AUTUMN ALLEN

A Black woman, smiling, with a turquoise Islamic headscarf

 

Autumn Allen is a writer, an editor, an educator, and a reviewer of books for young people. She is a senior editor at Barefoot Books, a small, independent publisher of children’s books in Massachusetts, where she acquires and develops picture books.

Autumn was the 2020-21 Writer in Residence selected by the Associates of the Boston Public Library, where she worked on her young adult novel, All You Have to Do, which also won a Susan P. Bloom Discovery Award. Her debut picture book, Step On Board, illustrated by Ekua Holmes, will be published by Knopf in 2025.

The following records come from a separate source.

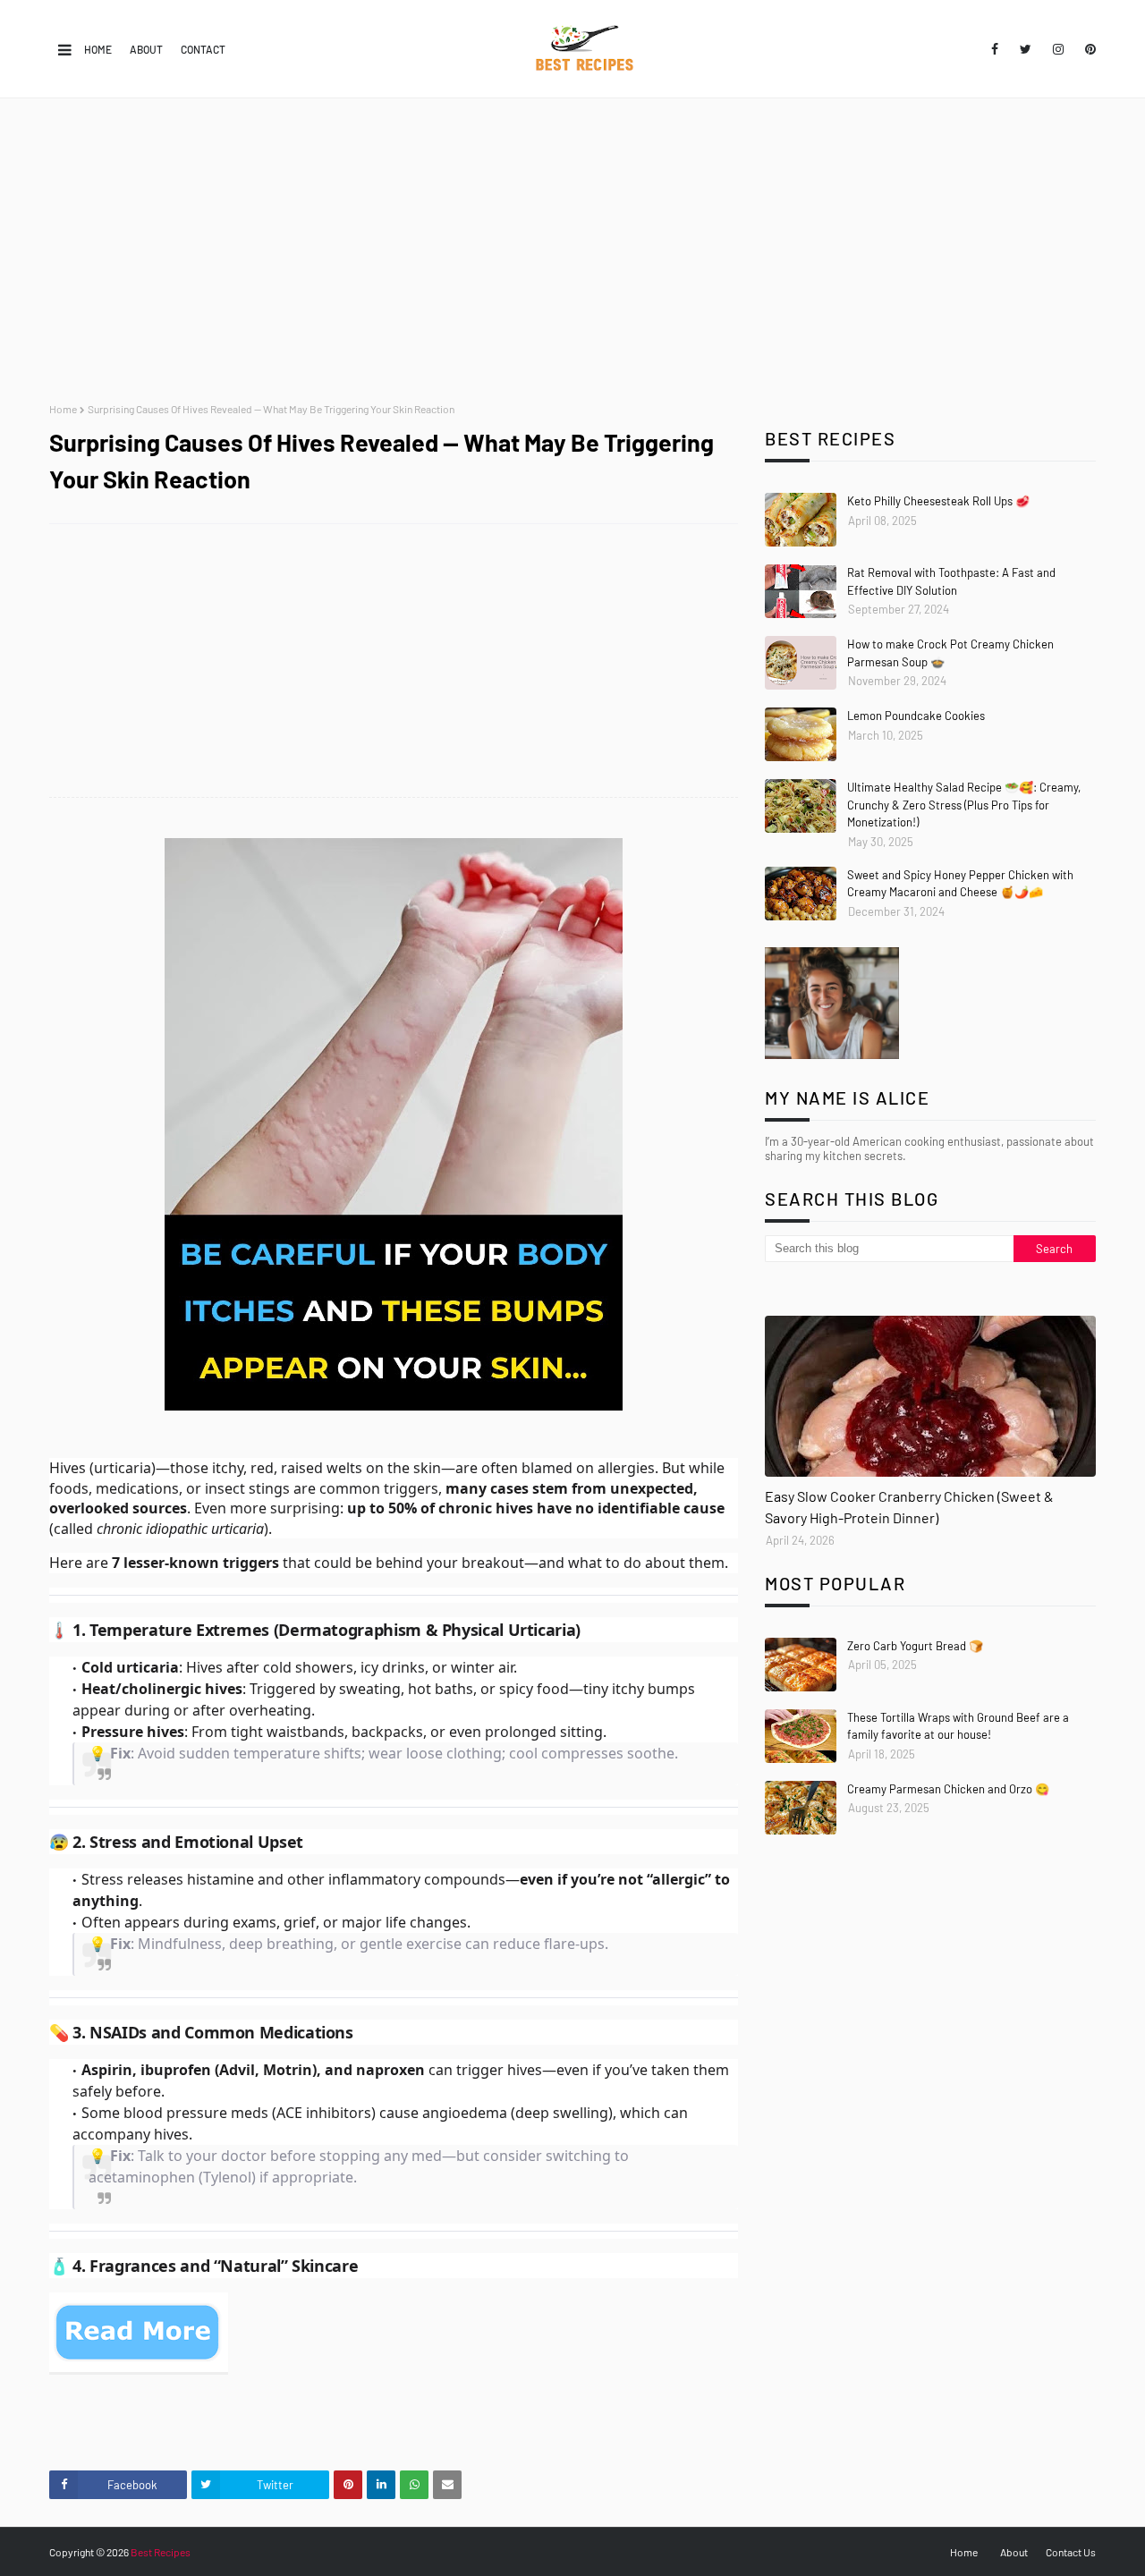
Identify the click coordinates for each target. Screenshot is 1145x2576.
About (146, 49)
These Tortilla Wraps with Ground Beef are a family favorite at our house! (958, 1726)
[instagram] (1058, 49)
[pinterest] (1087, 49)
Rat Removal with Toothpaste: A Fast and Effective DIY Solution (951, 581)
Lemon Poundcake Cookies (916, 715)
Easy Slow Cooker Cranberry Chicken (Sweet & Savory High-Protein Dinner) (909, 1506)
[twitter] (1026, 49)
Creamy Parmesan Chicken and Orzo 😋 (948, 1789)
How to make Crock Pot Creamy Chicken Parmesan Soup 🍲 (950, 653)
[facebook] (995, 49)
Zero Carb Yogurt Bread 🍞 (915, 1646)
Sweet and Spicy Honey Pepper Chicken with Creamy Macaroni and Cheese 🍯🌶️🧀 (960, 884)
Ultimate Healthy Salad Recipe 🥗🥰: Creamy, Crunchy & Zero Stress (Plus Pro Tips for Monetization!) (964, 804)
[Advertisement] (572, 250)
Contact (203, 49)
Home (98, 49)
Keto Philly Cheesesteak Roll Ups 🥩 (938, 501)
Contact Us (1071, 2552)
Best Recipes (161, 2552)
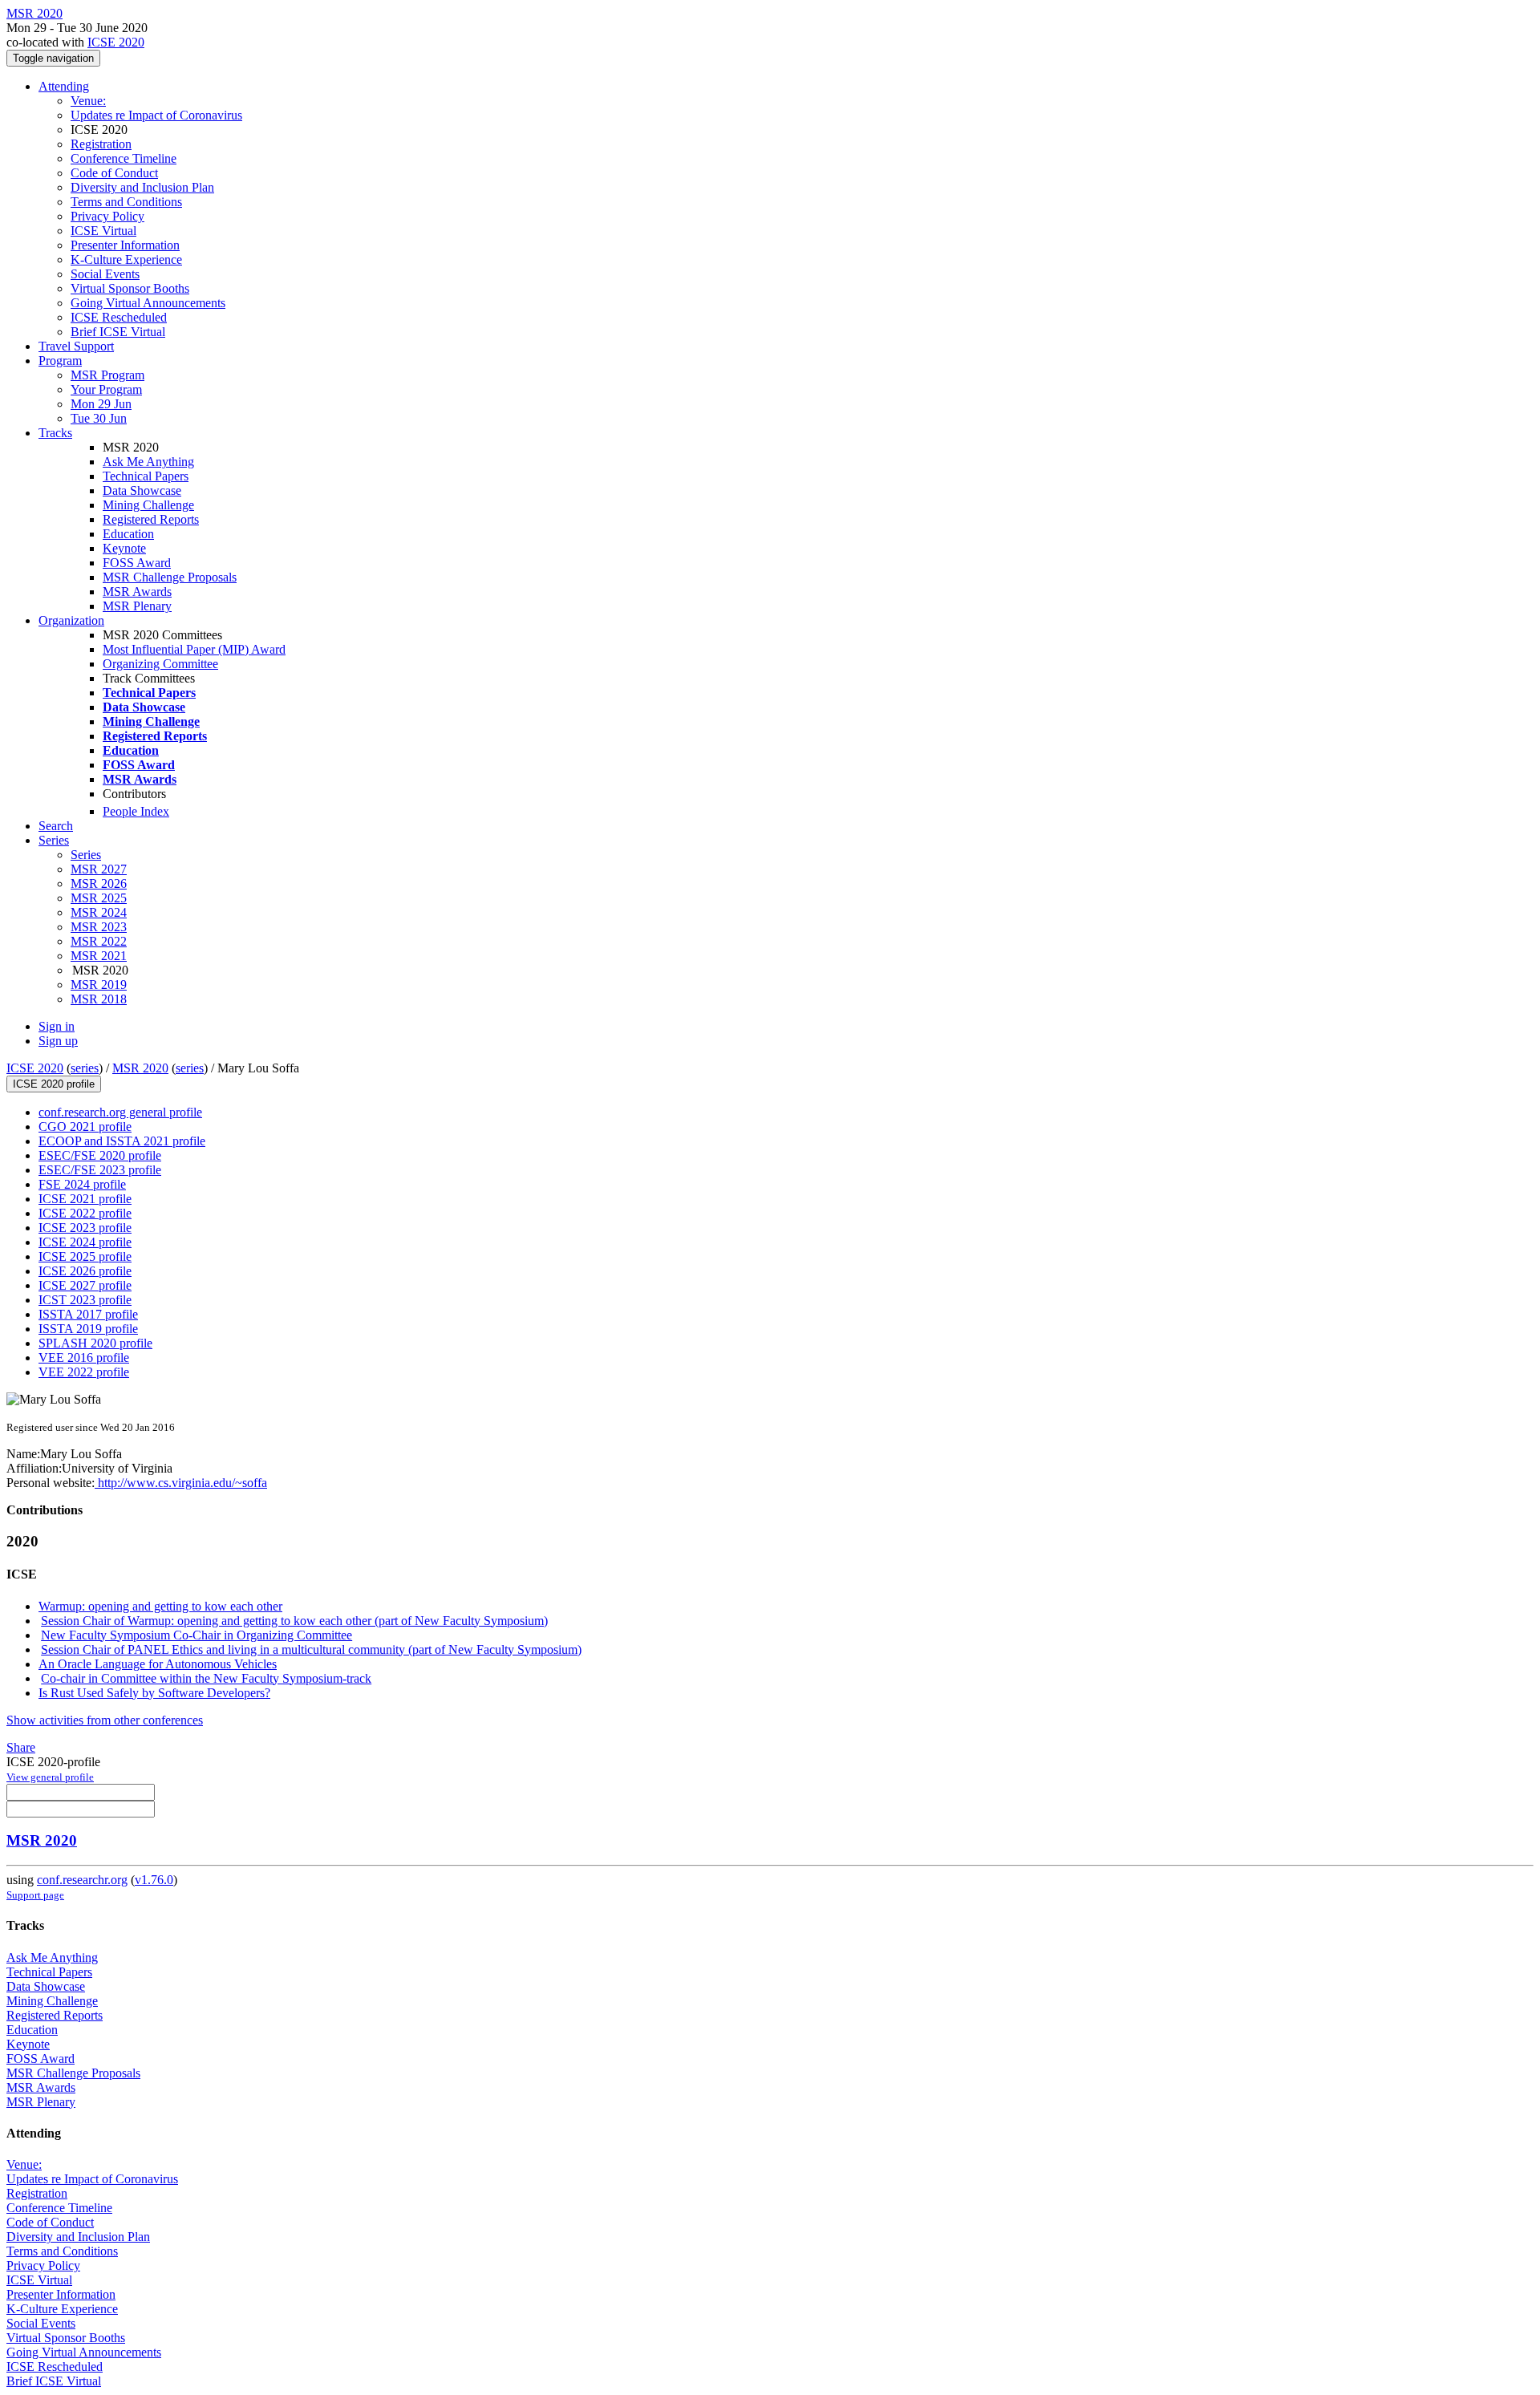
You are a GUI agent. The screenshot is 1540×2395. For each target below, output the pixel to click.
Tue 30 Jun (99, 418)
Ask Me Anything (148, 461)
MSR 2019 (99, 984)
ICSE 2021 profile (85, 1199)
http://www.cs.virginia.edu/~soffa (181, 1482)
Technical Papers (145, 476)
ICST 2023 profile (85, 1300)
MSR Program (107, 375)
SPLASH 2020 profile (95, 1343)
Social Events (105, 274)
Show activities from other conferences (104, 1720)
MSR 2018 (99, 999)
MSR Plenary (137, 606)
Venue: (88, 100)
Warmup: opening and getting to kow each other (160, 1606)
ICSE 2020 (115, 42)
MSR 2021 (99, 955)
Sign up (58, 1041)
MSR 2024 (99, 912)
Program (60, 360)
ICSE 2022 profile (85, 1213)
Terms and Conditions (126, 202)
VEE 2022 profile (83, 1372)
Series (86, 854)
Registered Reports (151, 519)
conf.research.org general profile (120, 1112)
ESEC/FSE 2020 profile (99, 1155)
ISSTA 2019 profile (88, 1328)
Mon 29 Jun (101, 404)
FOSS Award (137, 562)
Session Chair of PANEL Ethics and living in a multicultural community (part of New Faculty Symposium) (311, 1649)
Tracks (55, 433)
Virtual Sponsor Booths (130, 288)
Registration (101, 144)
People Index (136, 811)
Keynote (124, 548)
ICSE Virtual (103, 230)
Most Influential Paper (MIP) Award (194, 649)
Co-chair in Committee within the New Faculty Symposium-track (206, 1678)
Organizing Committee (160, 664)
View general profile (50, 1777)
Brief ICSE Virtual (118, 331)
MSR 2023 (99, 927)
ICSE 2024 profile (85, 1242)
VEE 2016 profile (83, 1357)
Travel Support (76, 346)
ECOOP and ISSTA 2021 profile (121, 1141)
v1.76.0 (154, 1879)
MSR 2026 (99, 883)
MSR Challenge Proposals (170, 577)
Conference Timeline (123, 158)
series (85, 1068)
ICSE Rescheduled (119, 317)
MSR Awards (137, 591)
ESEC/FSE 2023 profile (99, 1170)
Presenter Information (125, 245)
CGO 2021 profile (85, 1126)
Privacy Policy (107, 216)
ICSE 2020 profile (54, 1084)
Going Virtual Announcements (148, 303)
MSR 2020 (140, 1068)
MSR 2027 (99, 869)
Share (20, 1747)
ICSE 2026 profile (85, 1271)
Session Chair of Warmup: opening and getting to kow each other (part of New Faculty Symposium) (294, 1620)
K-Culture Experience (126, 259)
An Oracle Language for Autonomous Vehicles (157, 1664)
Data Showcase (142, 490)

Autumn teaches literature and leads book clubs and writing workshops for youth outside of traditional school settings. She writes book reviews for various publications and works as a consultant for publishers, libraries, and parent groups. Autumn’s work on writing, children’s books, and parenting has appeared on the We Need Diverse Books blog, Embrace Race, and the Calling Caldecott blog. Autumn holds master’s degrees in education, children’s literature, and writing for children, and has read hundreds of children’s books, with and without her children in her lap.

www.autumnallenbooks.com

SESSION: Pacing, Pattern, and Plot: Polishing Your Picture Book Manuscript

How do you elevate a mediocre picture book text to the level of a truly satisfying one? In picture books, text and images combine to offer readers a journey that is structured around a limited page count. We don’t often think of picture book texts as having a plot in the traditional sense, but there are certain elements a text can’t do without. Attention to page turns, patterns, and pacing are among the keys to making a successful picture book that editors will want to work with and children will fall in love with. In this session, participants will learn ways of revisiting their picture book texts with an eye for structural issues and narration strategies that will make their stories more appealing and satisfying to young audiences, their caregivers, and the publishers who make books for them. For writers of other genres, fluency with picture book structure could add something to your work that few others in the same genre have.